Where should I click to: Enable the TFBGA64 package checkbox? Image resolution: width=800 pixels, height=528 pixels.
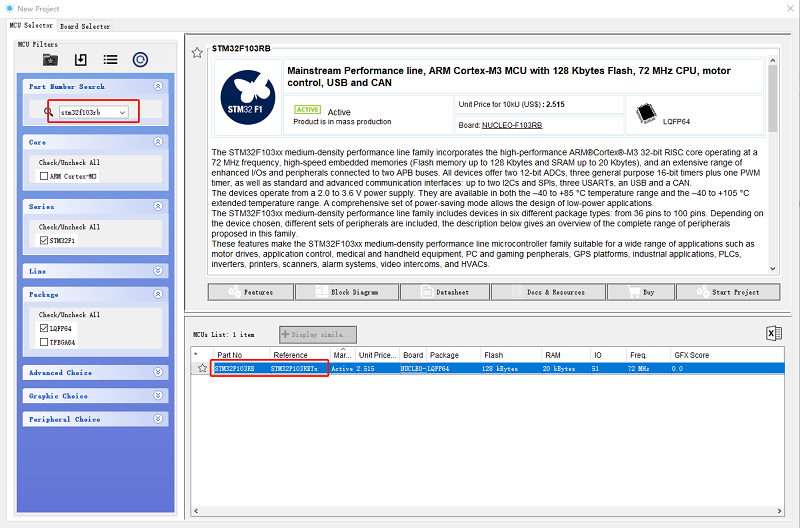[x=43, y=342]
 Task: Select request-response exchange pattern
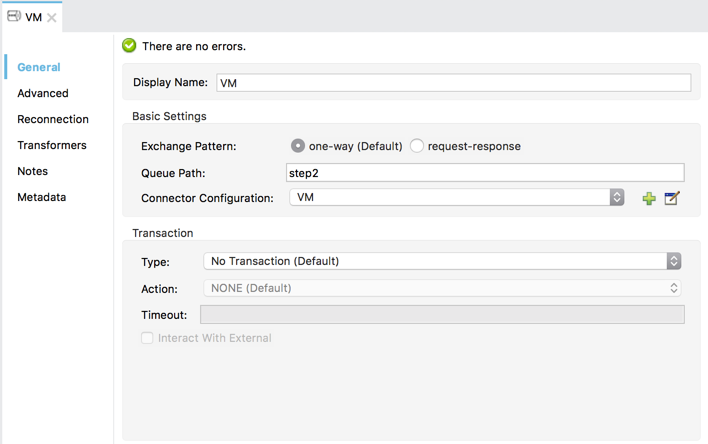pos(417,146)
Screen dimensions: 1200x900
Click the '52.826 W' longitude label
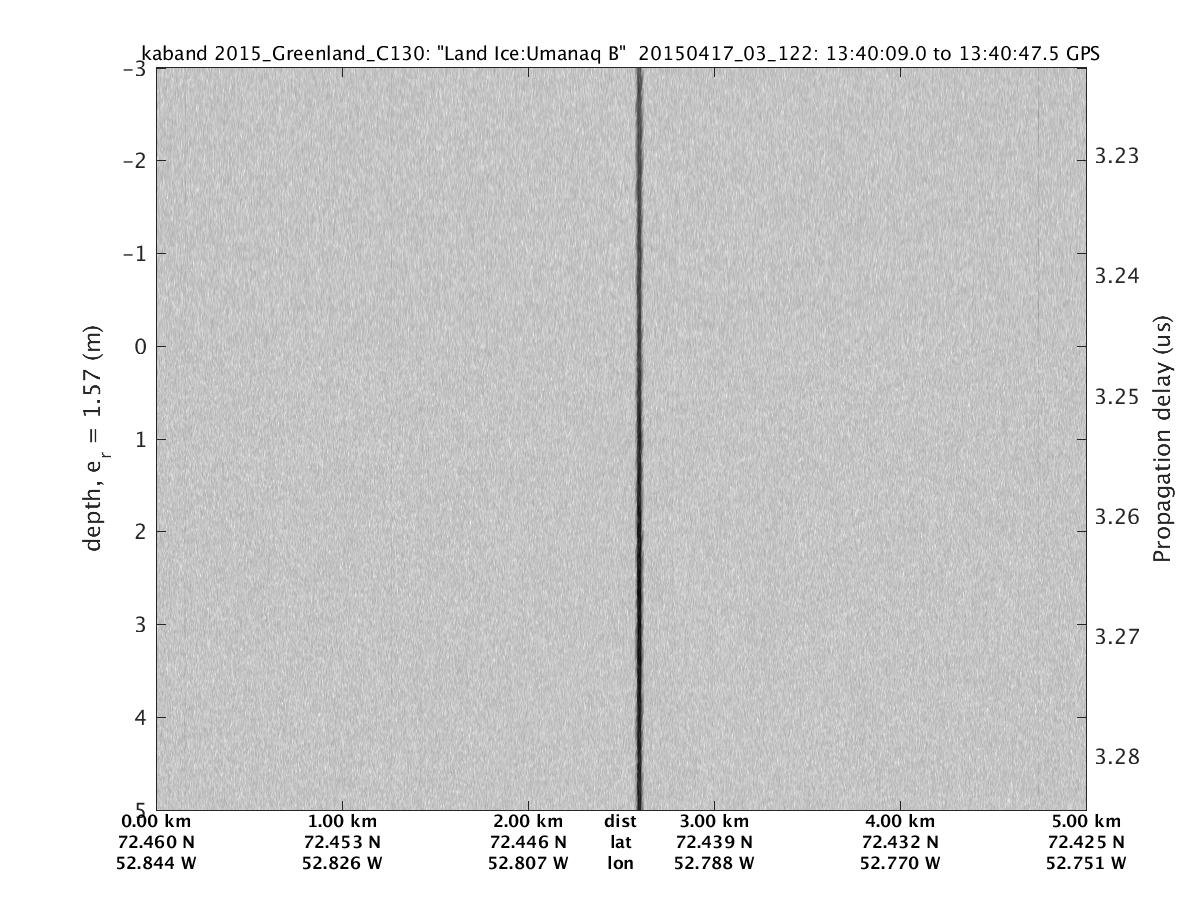click(342, 863)
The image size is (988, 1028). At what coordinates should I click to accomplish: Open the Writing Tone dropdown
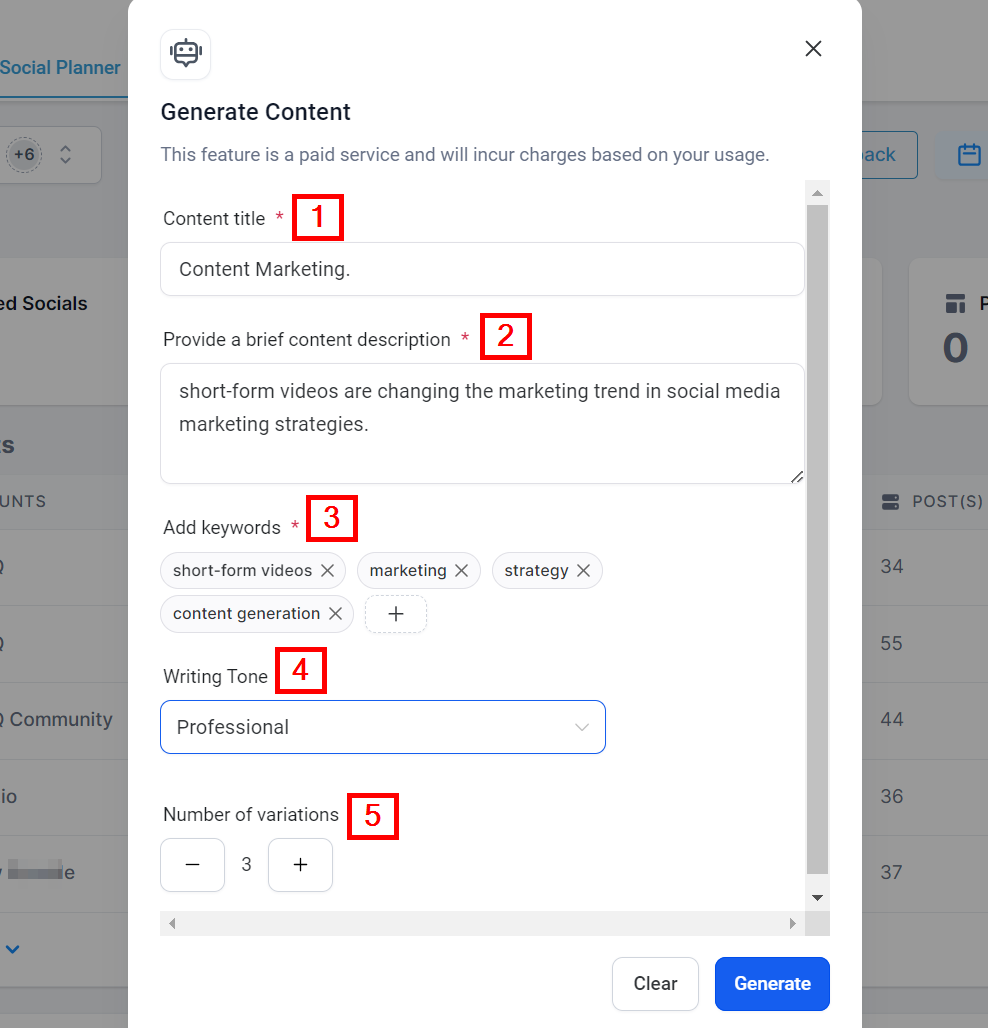[383, 727]
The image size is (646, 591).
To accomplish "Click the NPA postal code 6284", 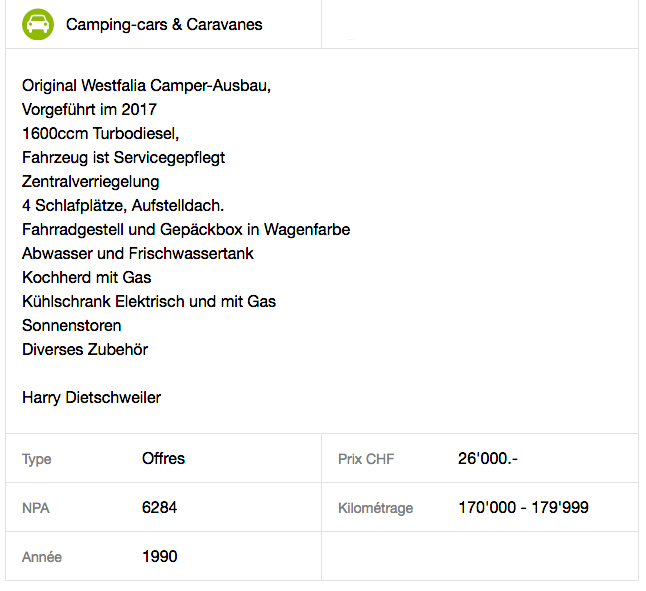I will pos(159,507).
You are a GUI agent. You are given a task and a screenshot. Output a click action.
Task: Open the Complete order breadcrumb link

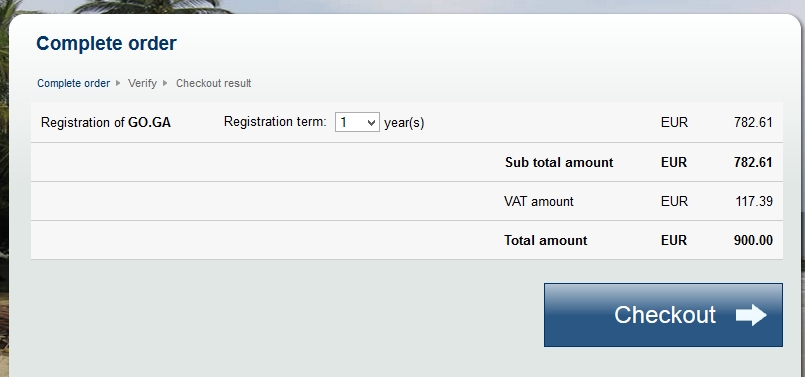[x=73, y=83]
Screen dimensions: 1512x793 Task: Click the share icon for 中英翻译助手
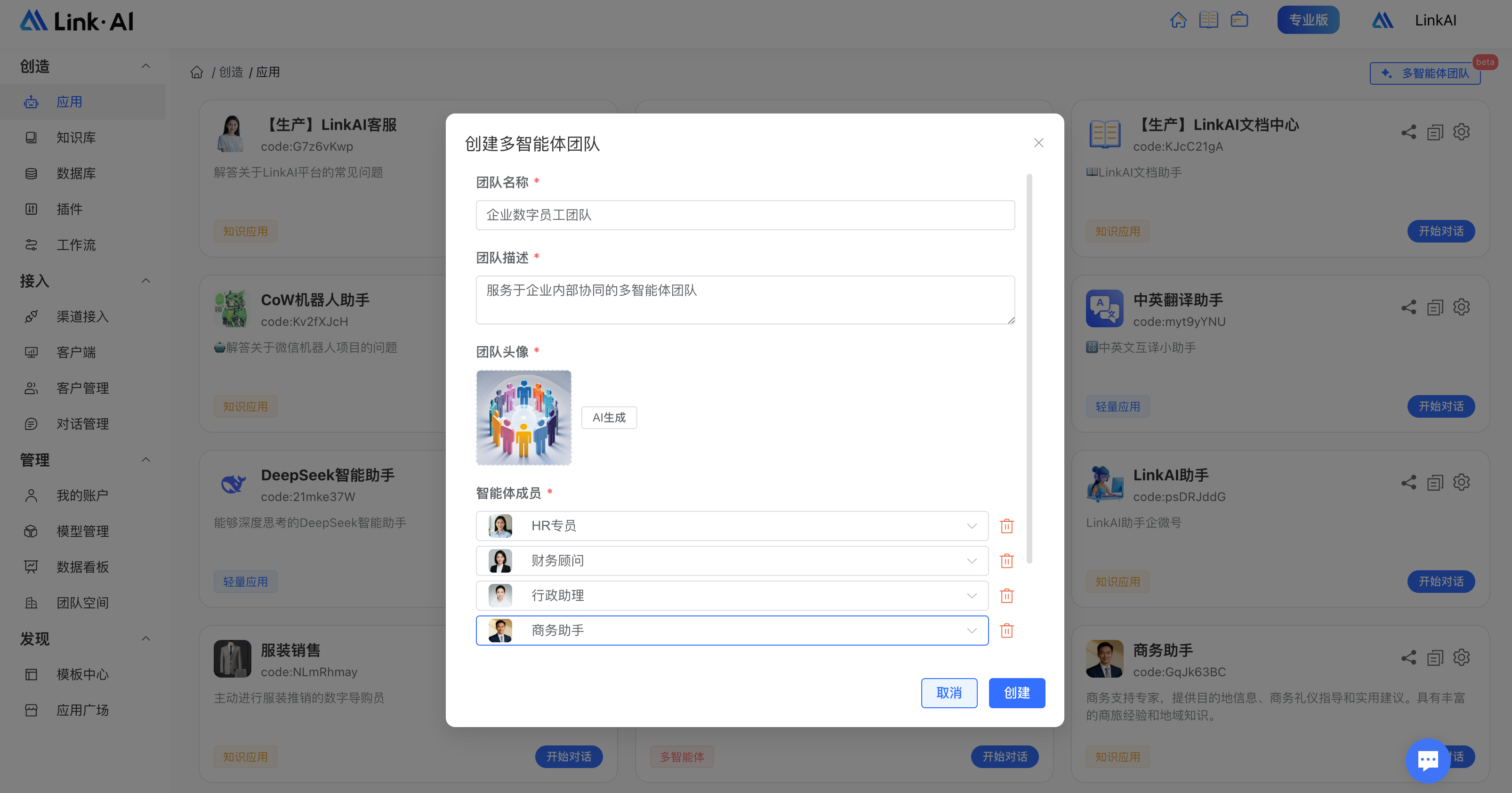click(1409, 307)
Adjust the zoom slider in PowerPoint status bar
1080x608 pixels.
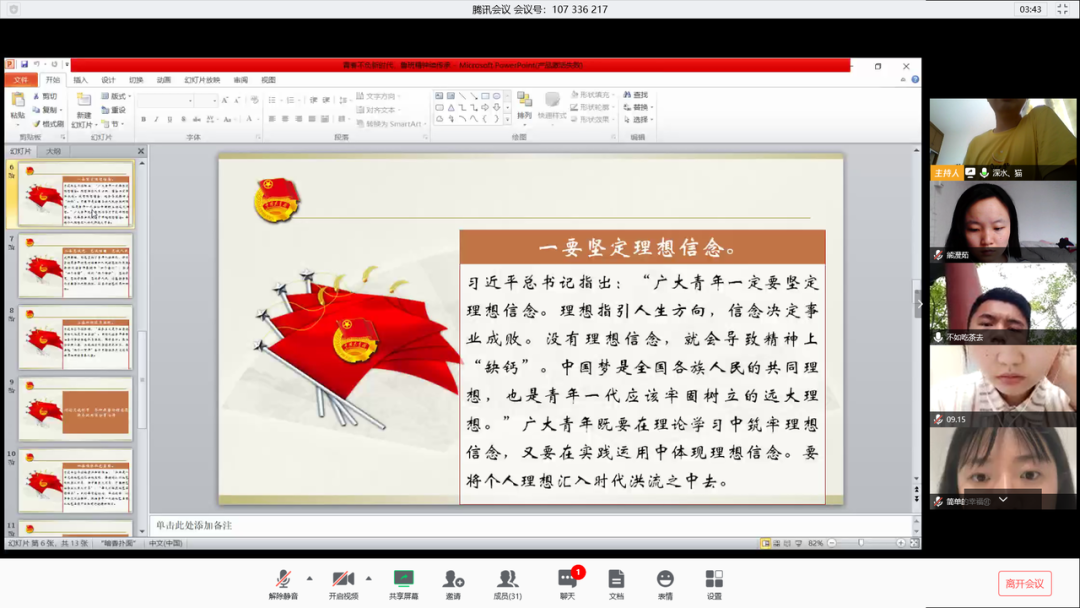861,543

══════

> [Task]
Starting at the line containing "Adjust the zoom" and ending at the last line of the entries, write those lines out again with the requests included, adding 14 to every number in the answer coordinates. Leave the pictures out.

> [Response for this exercise]
Adjust the zoom slider in PowerPoint status bar
1080x608 pixels.
875,557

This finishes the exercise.